Battey became a friend of W. E. B. Du Bois, who was then editing The Crisis, the official magazine of the National Association for the Advancement of Colored People (NAACP). Battey's portraits of America's black leaders began regularly appearing on the cover of The Crisis. He also shot covers for The Messenger magazine and the journal Opportunity. As his fame grew, he also photographed white leaders such as President Calvin Coolidge and United States Supreme Court Chief Justice William Howard Taft.

Starting around 1900, Battey began extensively documenting the life of Booker T. Washington, continuing until Washington's death in 1915. Along with Arthur P. Bedou, he was one of the two photographers Washington most relied on, especially during northern trips. Battey's formal, quiet studio portraits complemented Bedou's more journalistic, snapshot style.

==Tuskegee Institute==
In 1916, Battey replaced Bedou as the official photographer of the Tuskegee Institute (of which Washington had been the founding principal). The administration favored him in part because it wanted to set up a photography department and Battey had connections with Eastman Kodak whose founder, George Eastman, had been a longtime supporter of the school. Eastman donated funds to found the new department, which Battey then headed up until his death a decade later.
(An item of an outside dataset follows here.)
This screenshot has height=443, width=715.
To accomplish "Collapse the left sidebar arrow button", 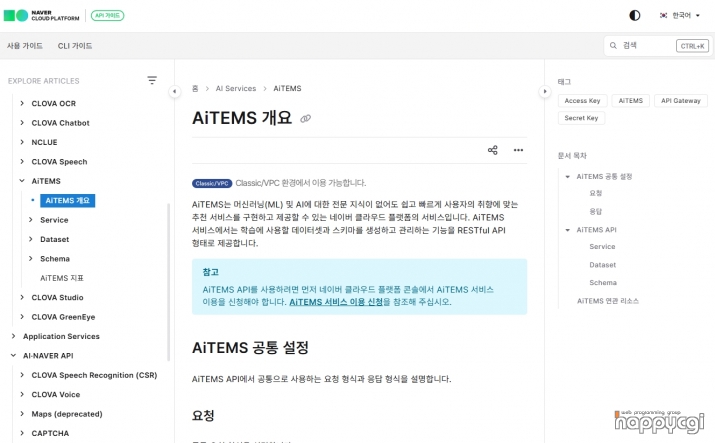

Battey taught courses in photography and at the same time documented the campus and its students and faculty, creating a unique record of black college life in the early twentieth century. Among those he mentored was photographer P. H. Polk.

During his years at Tuskegee, Battey published a special edition of a print that visually linked four famous African-Americans with George Washington as a way of reclaiming black Americans' place in history. Originally entitled Five Negro Immortals, the photogravure was published in 1911 as Our Heroes of Destiny and included Du Bois, Booker T. Washington, Frederick Douglass, and Paul Laurence Dunbar. Battey lost a substantial amount of money on the costly project, even though he also sold inexpensive versions of the print as well as marketing the individual portraits as frameable prints and postcards.

In 1921, when the New York Public Library's 135th St. branch in Harlem held its first exhibition of work by black artists, "The Negro Artists", Battey was one of two photographers to have work in the show (the other being Lucy Calloway).

==Death==
Battey died at Tuskegee, Alabama, on March 14, 1927, in Cedar Grove Cemetery in Augusta, Georgia.

His wife, with whom he had three children, had died earlier, in 1912.

==Legacy==
After Battey died, his negatives were packed up and put in storage under conditions that eventually destroyed them. As a result, Tuskegee Institute has only a few surviving prints from Battey's years of documentary work.

In 1989, Battey's work was included in the exhibition "Black Photographers Bear Witness: 100 Years of Social Protest" at the Williams College Museum of Art.